It's one of the most important theological questions of our generation: How does God want us to watch TV? Does God approve of services like Stan and Netflix? Certainly not, according to one executive at NBC. Alan Wurtzel, the president of research and development for NBCUniversal, recently made a bold declaration on the holiness of viewing habits at a press tour for the Television Critic Association. The ability to watch movies and TV on demand is apparently the work of forces meant to lead us astray from the ways of righteousness. Watching traditional TV broadcasts is, to quote Mr Wurtzel, "TV the way that God intended".
Frankly I'm not convinced. Broadcast TV delivered to our homes via coaxial cable or satellite or by decapitating a rabbit and sticky-taping its ears to your screen (I'm pretty sure that's how people used to do it, but I forget) still has plenty of sinful material. There are low-cut dresses, and poopmouth words and sometimes even butts. Naked butts.
For what it's worth, Netflix issued a statement falling firmly on the agnostic (read: sinners) side of the How Would God Watch debate:
Our investors are not as sure of God's intentions for TV, and instead think that Internet TV is a fundamentally better entertainment experience that will gain share for many years.
Sounds exactly like what people opposed to righteousness would say, if you ask me.

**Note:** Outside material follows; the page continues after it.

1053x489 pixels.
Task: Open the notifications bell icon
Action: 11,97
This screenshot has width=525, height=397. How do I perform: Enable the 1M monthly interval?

If we're being totally honest with ourselves I think we have to acknowledge that God probably doesn't choose sides between streaming services and traditional broadcast TV. All He really cares about at the end of the day is that you have one of these installed:
Then again, we do have this quote from the book of James, chapter 3, verses 6 through 8:
And the streaming service is a fire, a world of unrighteousness. The Flix of Nett is set among our members, staining the whole body, setting on fire the entire course of life, and set on fire by hell. For every kind of beast and bird, of reptile and sea creature, can be tamed and has been tamed by mankind, but no human being can tame the Beasts of Stahn. It is a restless evil, full of deadly poison.
Every verse from the Bible is certainly open to interpretation, but I'm not sure what to make of this one. Either way, we can't say Mr Wurtzel, the great prophet of NBC, didn't warn us.